A Comparison of Active Cooling Techniques for Electronic Equipment
Cooling your electronics is pretty important. I know this because part of my laptop’s motherboard melted once. I bought a new top of the line computer back in 2010 to try out a new graphics intensive video game. It came with an amazing graphics card, but an undersized thermal management system to hang. I should have known there was a problem when the keyboard got too hot to touch when I started playing games. Soon afterward, my computer was on the fritz. I took it into a repair shop, where they told me that some of the insides had melted. Luckily it was still under warranty, so the manufacturer had to foot the bill. Maybe if it had been designed with a more powerful cooling system the whole debacle could have been avoided. If you don’t want to design something that melts, it might help you to review a few of the different cooling techniques that can keep your circuits chilled. Heat build up is hard to combat, but thermal conductivity (heat transfer) can adjust the temperature of your electronics to hopefully save you from a melted motherboard! These include such things as a heat sink, fans, ionic wind generators, and piezoelectric bellows. Each thermal management process comes with its own pros and cons that can help you decide which is best for your application.

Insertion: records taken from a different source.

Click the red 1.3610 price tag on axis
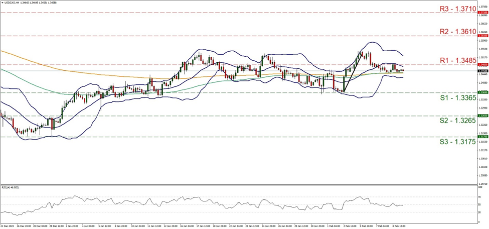489x229 pixels. click(482, 36)
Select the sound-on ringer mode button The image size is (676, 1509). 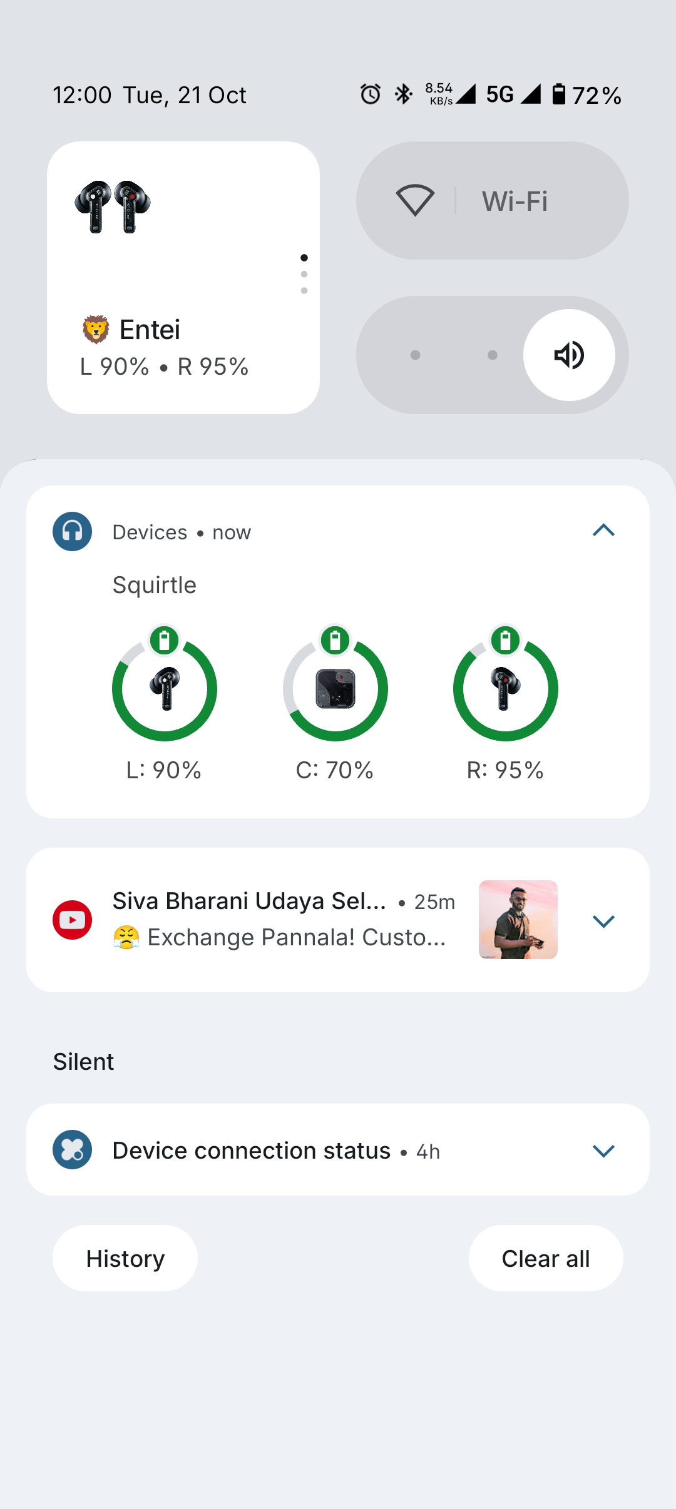569,355
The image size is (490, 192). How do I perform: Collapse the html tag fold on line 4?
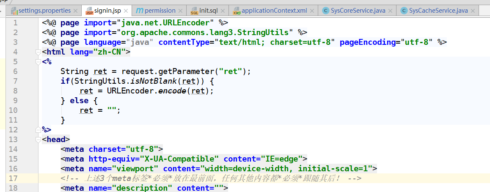[39, 52]
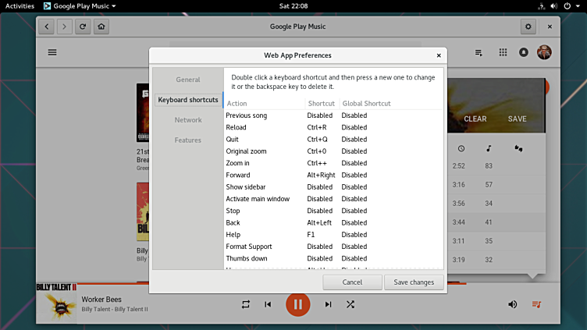Cancel the Web App Preferences dialog

(x=352, y=282)
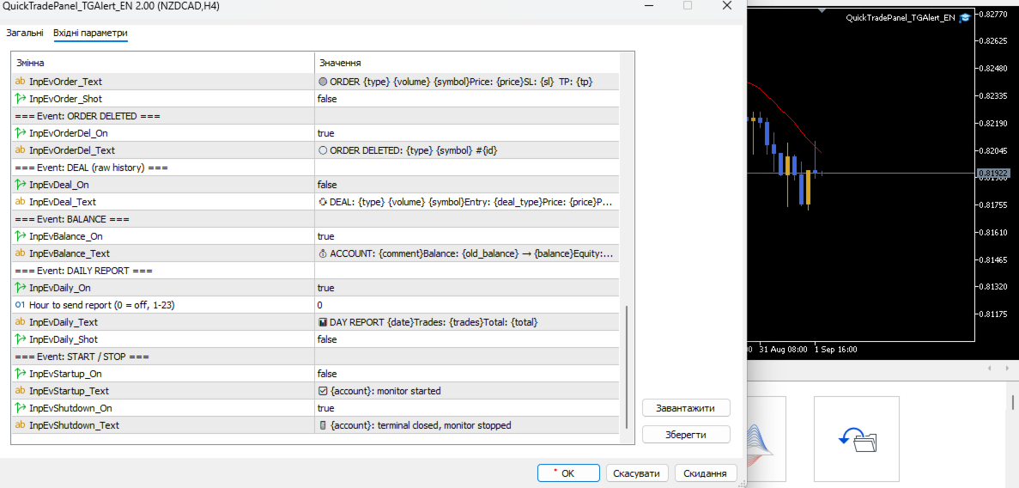Click the Зберегти button
The height and width of the screenshot is (488, 1019).
[x=686, y=434]
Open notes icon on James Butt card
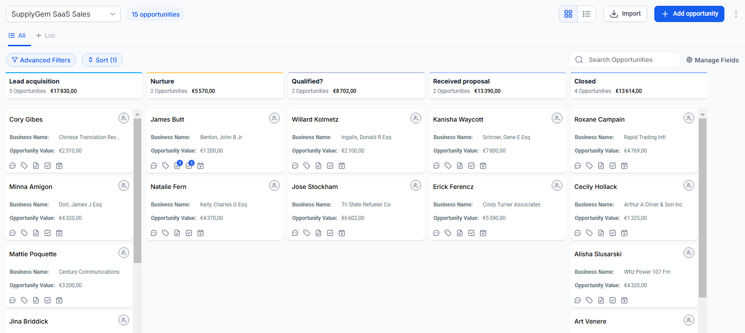The width and height of the screenshot is (745, 333). [x=177, y=166]
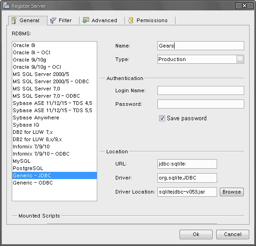256x246 pixels.
Task: Click the Filter tab funnel icon
Action: pos(53,20)
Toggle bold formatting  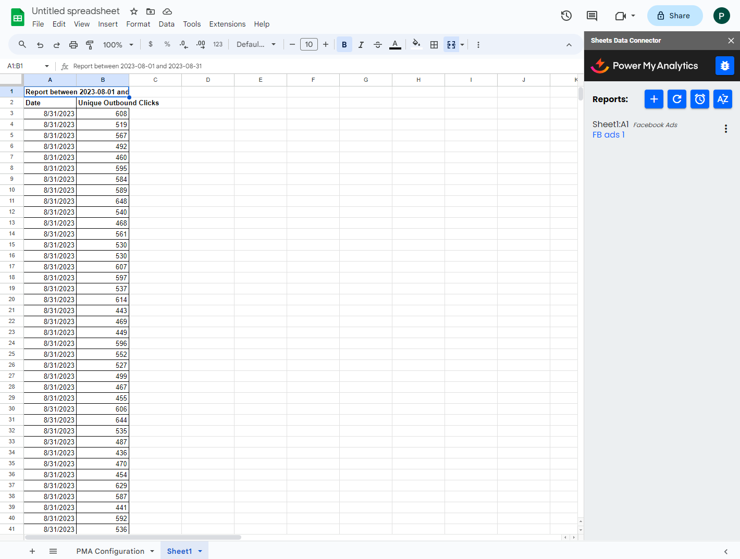click(344, 45)
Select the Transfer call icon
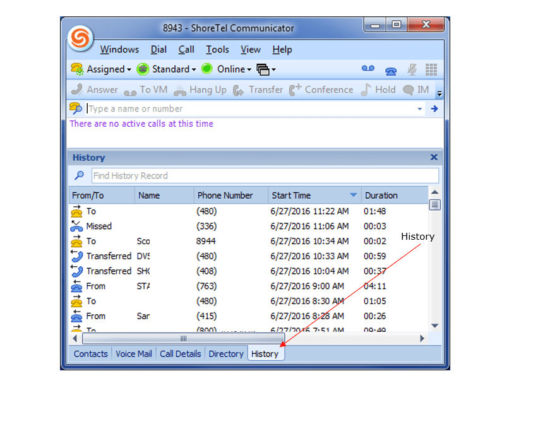 [x=258, y=90]
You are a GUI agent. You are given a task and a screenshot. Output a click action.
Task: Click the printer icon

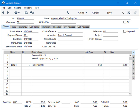[x=26, y=13]
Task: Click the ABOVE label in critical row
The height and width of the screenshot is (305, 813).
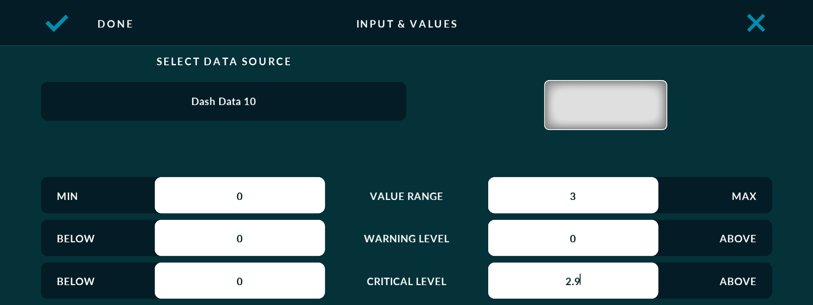Action: click(x=738, y=281)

Not only do you want to keep your boards from catching fire, you want to do it in an optimal way. If you’re working in embedded systems or other applications with a low power budget, then you’ll need the most efficient kind of cooling system. You also don’t want your cooling process to take up too much space or need lots of maintenance. That’s why I’ll discuss the power usage, size, and maintenance of each system as I go through them.
I would not recommend this cooling system.
After my laptop melted, they replaced the graphics card with a less powerful one to beat the heat. However, my computer still overheats. So now I’ve taken to putting a desk fan next to it when it’s on. Let’s take a look at the fans that go inside computers.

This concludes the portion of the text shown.